= What you should do =
The answer should match the entries that follow exactly, except that no image appears in it.

- Opening Delimiter -

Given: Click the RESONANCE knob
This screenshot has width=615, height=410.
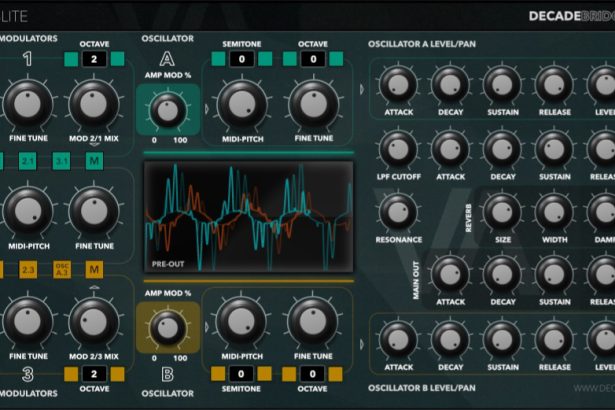Looking at the screenshot, I should click(398, 211).
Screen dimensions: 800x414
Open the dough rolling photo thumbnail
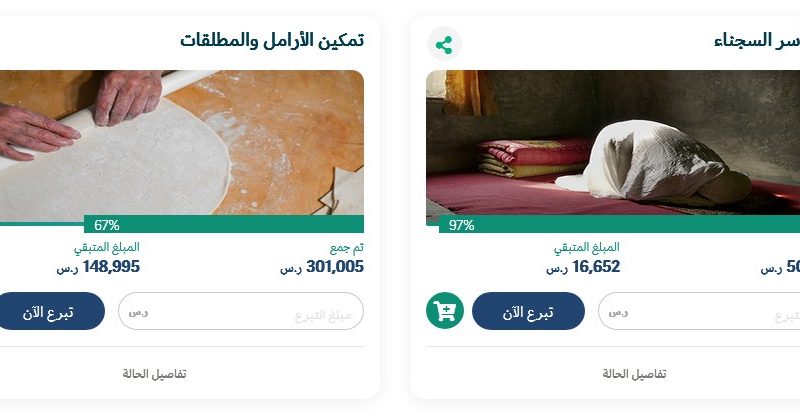[182, 142]
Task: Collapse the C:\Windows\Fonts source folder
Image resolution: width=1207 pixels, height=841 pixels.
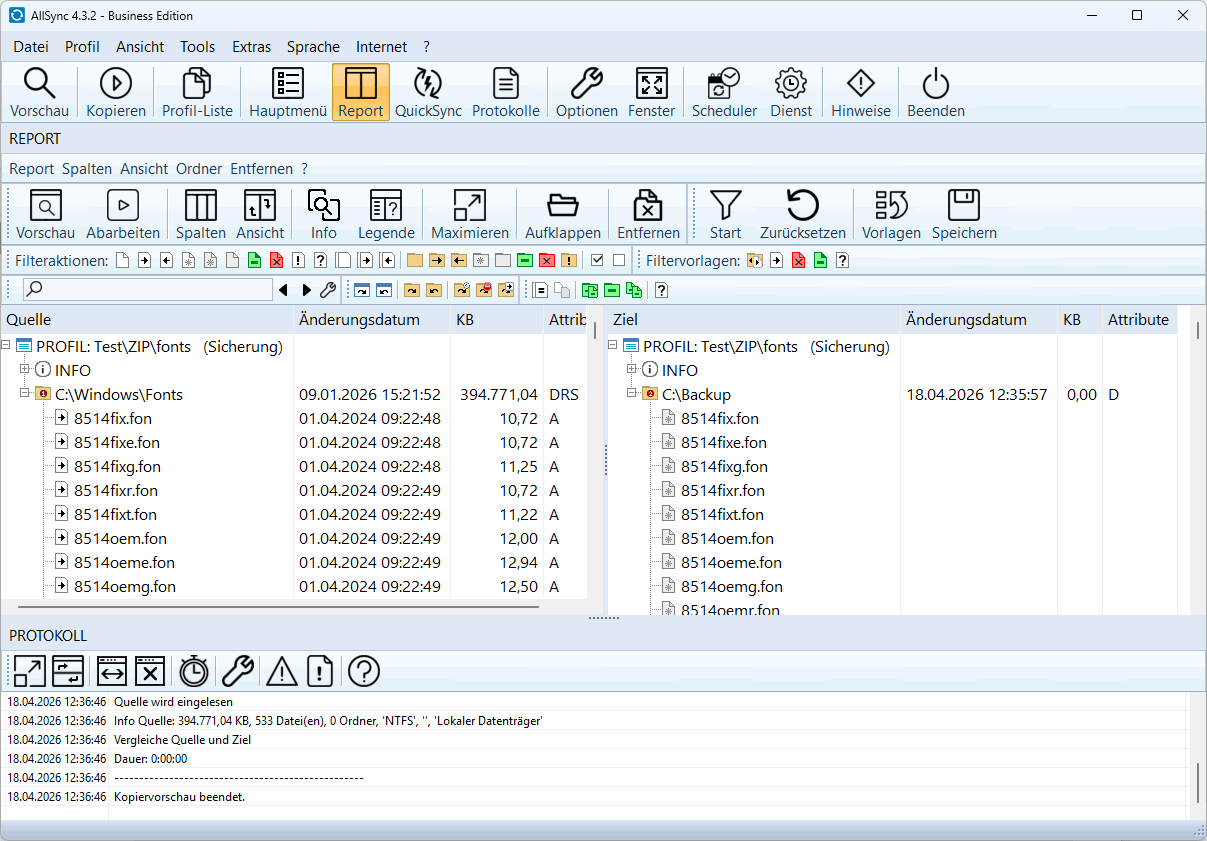Action: click(x=24, y=394)
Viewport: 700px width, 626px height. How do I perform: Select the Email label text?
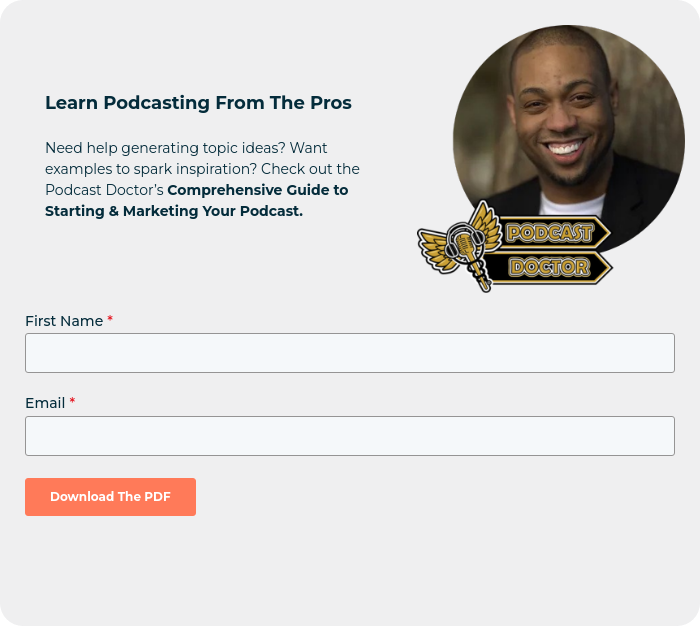45,403
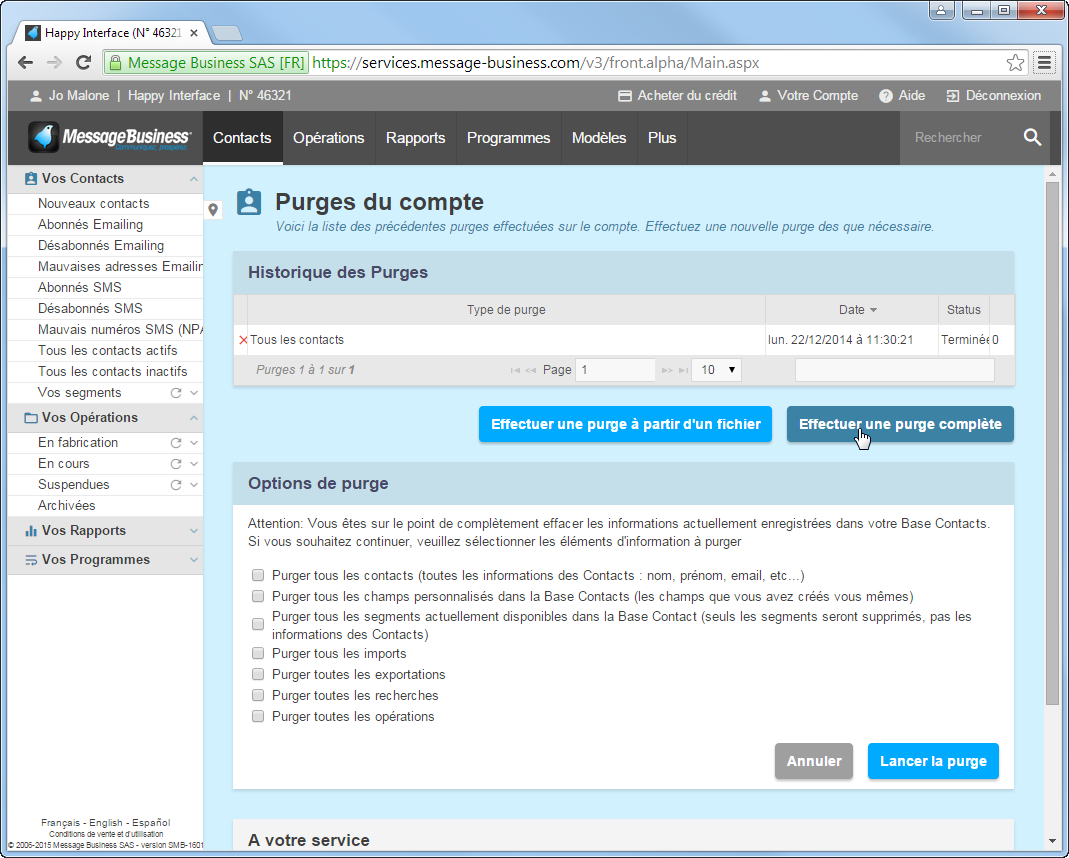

- Closing Delimiter -

= Output of the task =
Given: Click the RESONANCE knob
This screenshot has width=615, height=410.
Looking at the screenshot, I should click(398, 211).
Screen dimensions: 800x414
Open the dough rolling photo thumbnail
[182, 142]
Task: Collapse the C:\Windows\Fonts source folder
Image resolution: width=1207 pixels, height=841 pixels.
Action: click(x=24, y=394)
Viewport: 700px width, 626px height. How do I perform: Select the Email label text?
45,403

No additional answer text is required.